▸ Objectif de l'exercice: Recopiez à l'identique, dans l'extrait sur les jeux vidéo en 3D isométrique, le passage qui va de « En fait, ces » jusqu'à « interpréteur de texte. » inclus.

▸ Extrait du texte:
┄┄┄┄┄┄
En fait, ces titres résultaient de l'ambition alors typiquement européenne de s'affranchir des contraintes du jeu vidéo de l'époque, des graphismes stylisés, du gameplay stéréotypé, des alibis et des univers clichés... la 3D isométrique était un moyen de placer "physiquement" le joueur au cœur d'un monde détaillé, crédible et vivant, d'attirer l'attention et de gagner le respect du grand public en cassant l'image qu'il pouvait avoir du jeu vidéo, et de profiter, sur le plan des mécaniques ludiques, d'une palette très large à disposition (exploration, usage d'objets, labyrinthe, interaction avec des personnages non-joueurs, puzzles, action, etc.) avec, grâce à un rythme plus lent, l'usage potentiel du clavier, et donc, des dizaines de fonctions à disposition, voire un interpréteur de texte.

Cette volonté de "casser le moule" et de se rapprocher du cinéma, de la bande dessinée ou de la littérature se retrouvait beaucoup chez ERE Informatique ("L'Arche du Captain Blood") par exemple, ou, plus tard, à une époque où la puissance graphique des ordinateurs a permis de s'affranchir de la 3D isométrique, chez l'américain Cinemaware ("Wings", "It Came from the Desert"). Et au final, il faut bien admettre que dans le paysage vidéoludique moderne, peu de jeux s'écartent des sentiers battus comme l'avaient fait "The Great Escape" ou "La Abadía del Crimen"...


Nous avons évoqué les jeux d'action puis les jeux d'aventure en 3D isométrique, restent ceux qui avaient une position intermédiaire entre l'un et l'autre genre. Inutile de dire que là, l'amalgame était total chez les critiques, avec des sentences comme : "si vous avez aimé Knight Lore, Pentagram est fait pour vous", ce qui est encore plus bête que de dire : "si vous avez aimé Super Mario World, Sonic the Hedgehog est fait pour vous".
┄┄┄┄┄┄
▸ Liste des enregistrements:

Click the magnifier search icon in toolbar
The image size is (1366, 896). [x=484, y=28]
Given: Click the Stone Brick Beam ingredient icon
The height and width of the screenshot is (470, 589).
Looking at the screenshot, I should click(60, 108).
┄┄┄┄┄┄
▸ Réponse à l'exercice:
En fait, ces titres résultaient de l'ambition alors typiquement européenne de s'affranchir des contraintes du jeu vidéo de l'époque, des graphismes stylisés, du gameplay stéréotypé, des alibis et des univers clichés... la 3D isométrique était un moyen de placer "physiquement" le joueur au cœur d'un monde détaillé, crédible et vivant, d'attirer l'attention et de gagner le respect du grand public en cassant l'image qu'il pouvait avoir du jeu vidéo, et de profiter, sur le plan des mécaniques ludiques, d'une palette très large à disposition (exploration, usage d'objets, labyrinthe, interaction avec des personnages non-joueurs, puzzles, action, etc.) avec, grâce à un rythme plus lent, l'usage potentiel du clavier, et donc, des dizaines de fonctions à disposition, voire un interpréteur de texte.